Comment repérer les bons modèles des mauvais ? Je dirais qu’ils doivent respecter deux points fondamentaux :

  1. Ils facilitent les raisonnements. Quel serait leur intérêt sinon ? Pour faciliter des raisonnements, rien de mieux que de ramener le problème difficile à un domaine que l’on connaît déjà : c’est ce qu’on appelle raisonner par analogie. Par exemple, on peut dire que le courant électrique dans un circuit, c’est comme un fleuve qui suit son cours. Cette image est bien plus facile à se représenter, et on peut en profiter pour expliquer grâce à cette image des concepts comme la tension ou l’intensité du courant.
  2. Ils ne doivent pas permettre d’aboutir à des conclusions erronées. Ce point est plus délicat. Beaucoup ne pensent qu’aider à comprendre une certaine propriété d’un phénomène, quand ils donnent une analogie. Mais peu prennent conscience des répercussions sur d’autres propriétés. Ce serait problématique si la représentation de la multiplication qu’on a vue aboutissait à la conclusion (fausse) que (A+B)² = A² + B².

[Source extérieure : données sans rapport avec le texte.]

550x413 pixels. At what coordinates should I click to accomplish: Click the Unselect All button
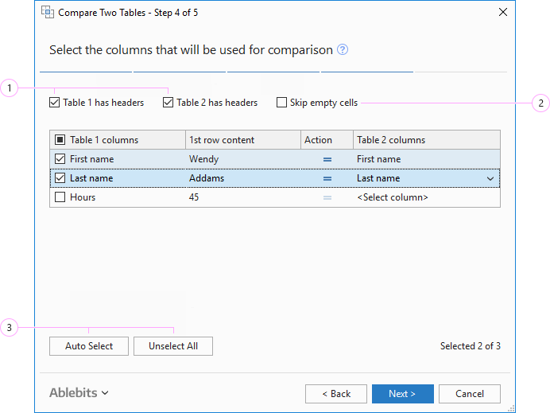point(173,346)
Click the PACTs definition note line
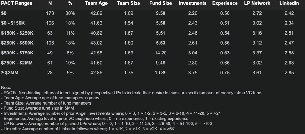The height and width of the screenshot is (134, 305). click(131, 93)
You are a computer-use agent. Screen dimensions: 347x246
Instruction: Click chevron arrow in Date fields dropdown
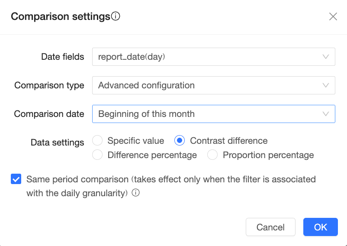point(326,57)
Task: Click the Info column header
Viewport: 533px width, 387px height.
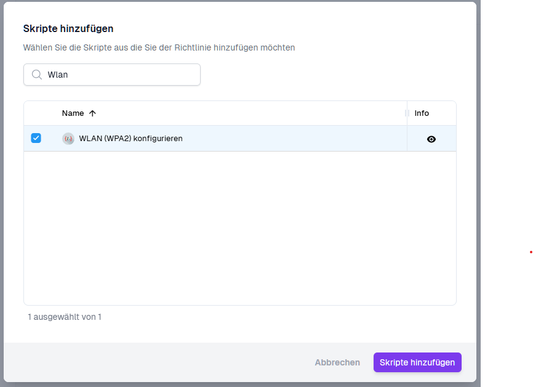Action: (422, 113)
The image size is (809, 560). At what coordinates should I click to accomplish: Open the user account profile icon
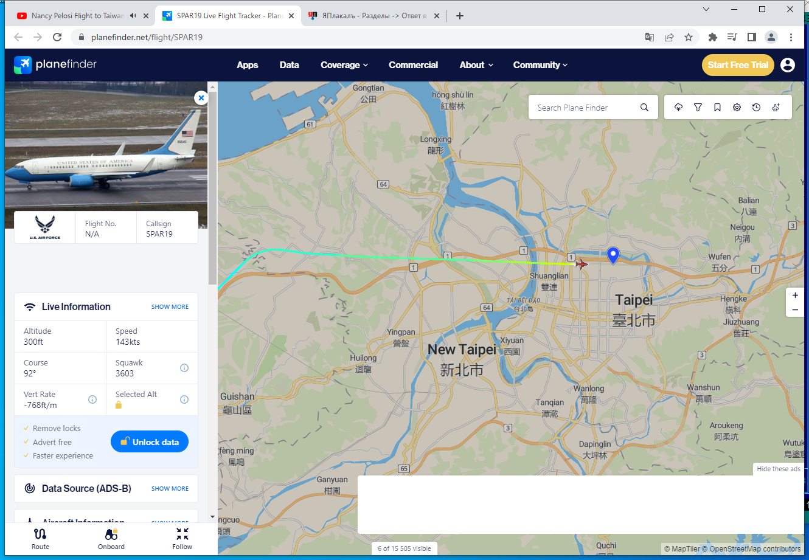click(x=787, y=65)
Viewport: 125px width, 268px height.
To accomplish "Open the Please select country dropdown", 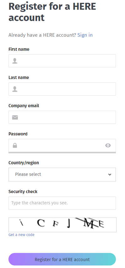I will coord(62,175).
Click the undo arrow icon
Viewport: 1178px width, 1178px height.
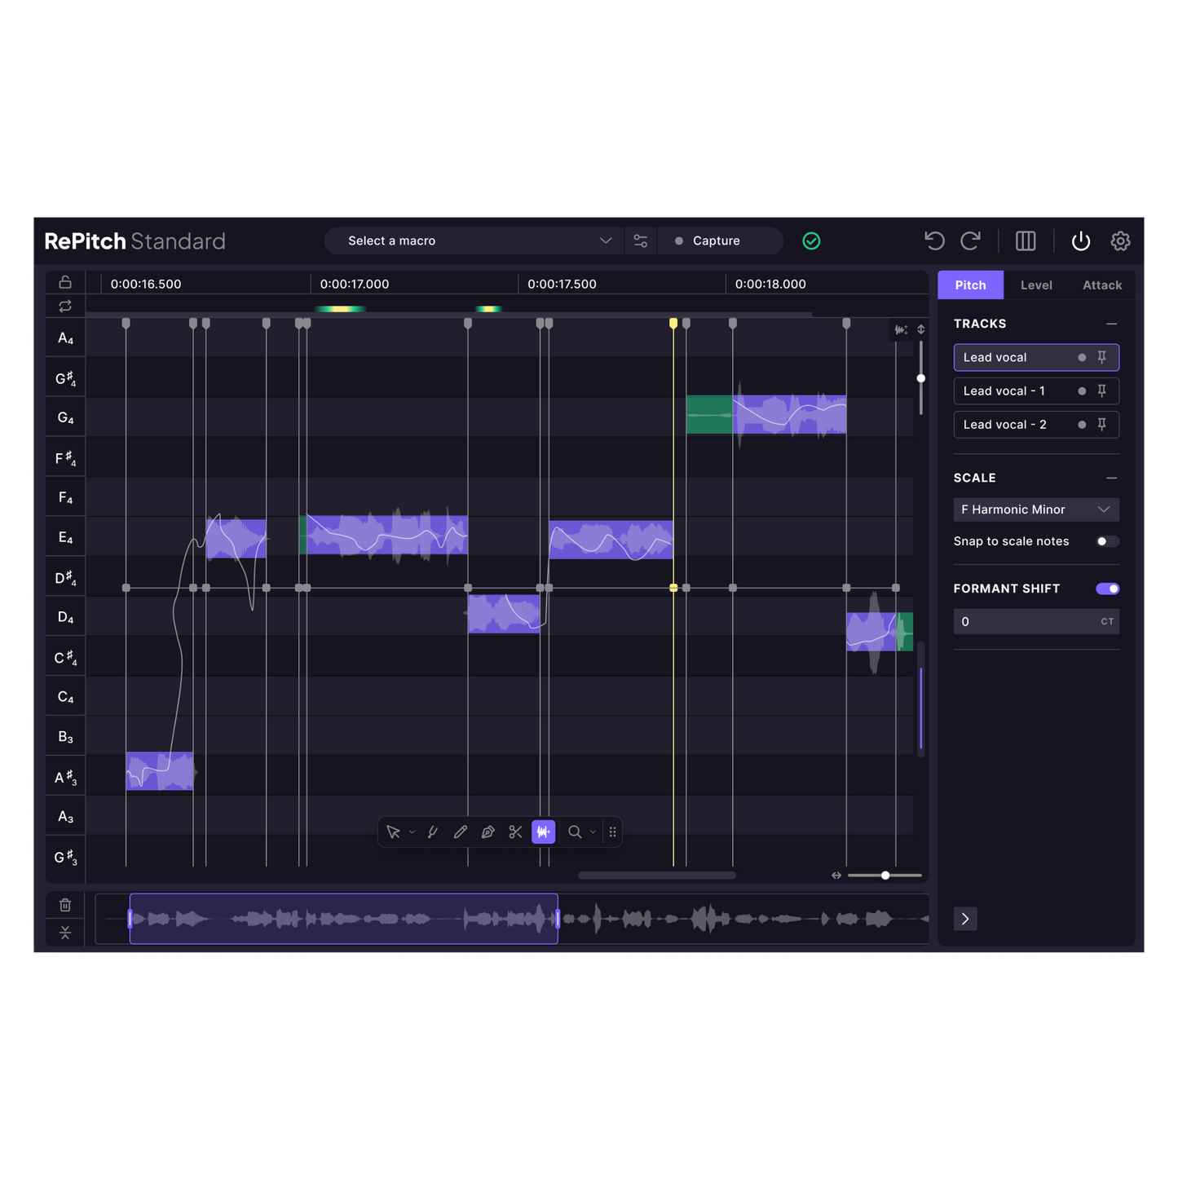coord(934,240)
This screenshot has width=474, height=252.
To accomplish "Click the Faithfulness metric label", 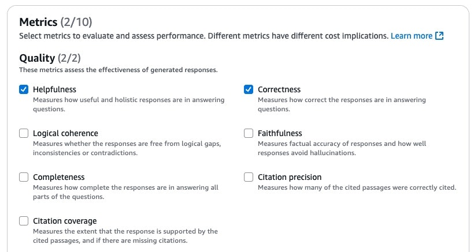I will click(x=280, y=133).
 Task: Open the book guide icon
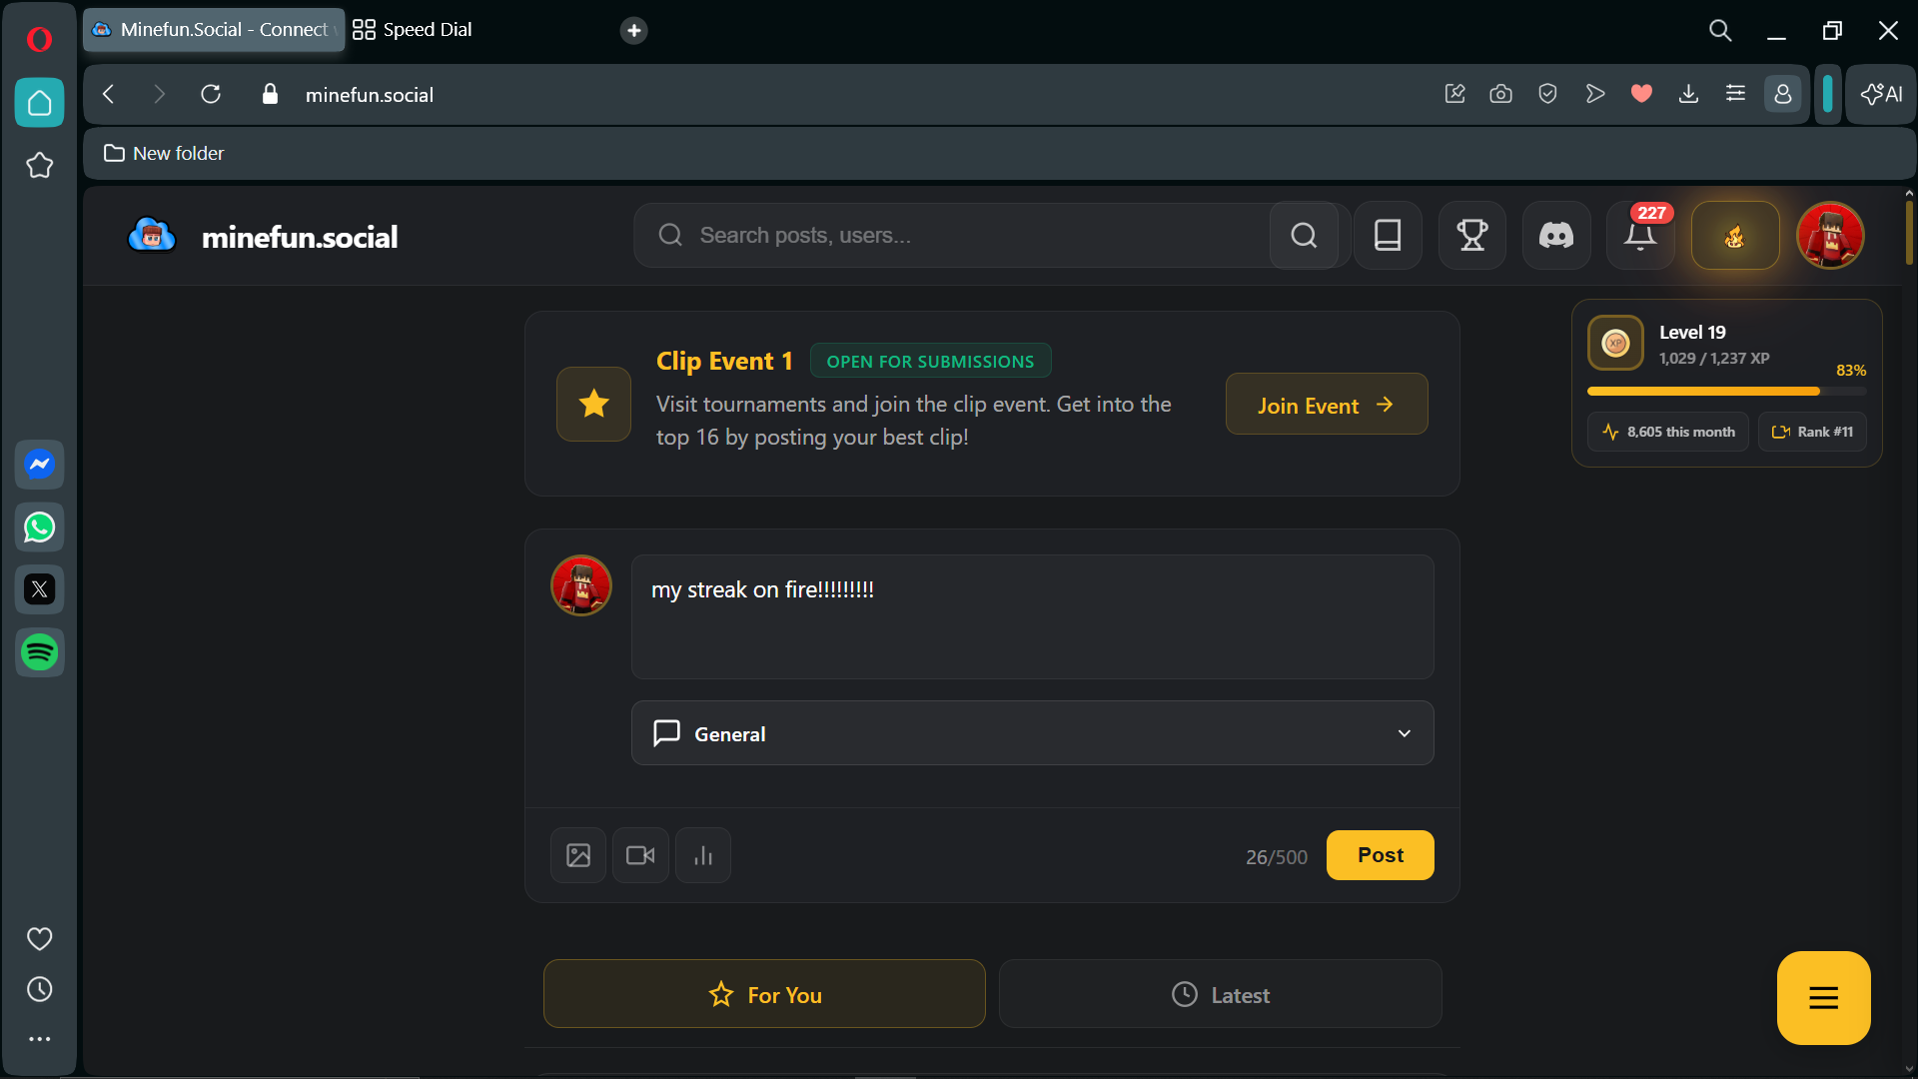1388,236
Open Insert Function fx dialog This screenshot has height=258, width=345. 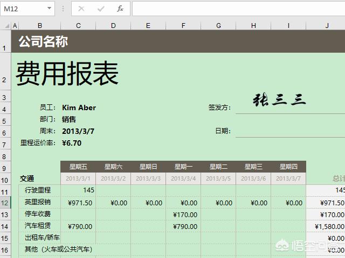[x=120, y=9]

Wikipédia précise cette idée dans la définition de l’analogie :

La définition stricte de l’analogie est A est à B ce que C est à D. (…) L’analogie est souvent utilisée en science et en philosophie, car elle permet de reporter les résultats qui sont connus dans un premier domaine vers un second domaine, ceci de manière efficace. Il suffit en effet (…) de substituer fidèlement tant A par C que B par D pour obtenir des résultats à coup sûr corrects dans le rapport entre C et D. (…) Si la substitution donne des résultats erronés, c’est que l’analogie est fausse.

Ce dernier point contient le problème essentiel de l’analogie : une fois qu’elle a été transmise de l’enseignant à l’étudiant, elle est comme lâchée dans la nature. Il n’y a plus de contrôle sur la manière dont l’étudiant se l’approprie au-delà des exemples fournis par l’enseignant. D’où l’enjeu pédagogique crucial, et la difficulté à trouver de bonnes analogies pour expliquer des phénomènes complexes.

Comme il est presque impossible d’avoir une analogie parfaite, on doit souvent se contenter de représentations fausses mais utiles. Dans le cas d’un modèle scientifique, il faut être conscient des limites de l’analogie. Prenons quelques exemples d’analogies :

  • la structure d’un atome, c’est comme le système solaire
  • les ailes d’un avion lui servent à voler, comme les ailes des oiseaux [4]
  • les pieds d’une chaise (comparée à nos pieds à nous) [4]
  • la structure de la Terre, comme un fruit (possède un noyau)

En sciences, comme a dit le statisticien George Box, « tous les modèles sont faux, mais certains sont utiles ».

La vie, c’est comme une boîte de chocolat : on n’est là que pour s’empiffrer

Pour comprendre un phénomène, il semble nécessaire d’en avoir une bonne représentation. Et si, en fait, comprendre c’était précisément avoir une bonne représentation ?

Notes

[1] Et donc, puisque c’est évident, il n’y a plus d’effort de mémorisation : on peut le retrouver tout seul.

[2] Force est de constater qu’une fois ados, de nombreuses personnes oublient le sens « primordial » de la multiplication. Ils finissent par le voir comme un simple signe abstrait utilisé en cours de maths.

[3] La découverte que certaines multiplications ne sont pas commutatives (notamment avec les matrices) est souvent vécue comme un choc ! Il faut désapprendre ce qu’on nous a répété sans cesse (que AB est toujours égal à BA), ce qui peut provoquer un blocage chez certains.

[4] Ces deux exemples montrent que l’analogie permet de nommer de nombreux objets/concepts. Savoir nommer les choses, c’est déjà un grand pas vers une meilleure compréhension.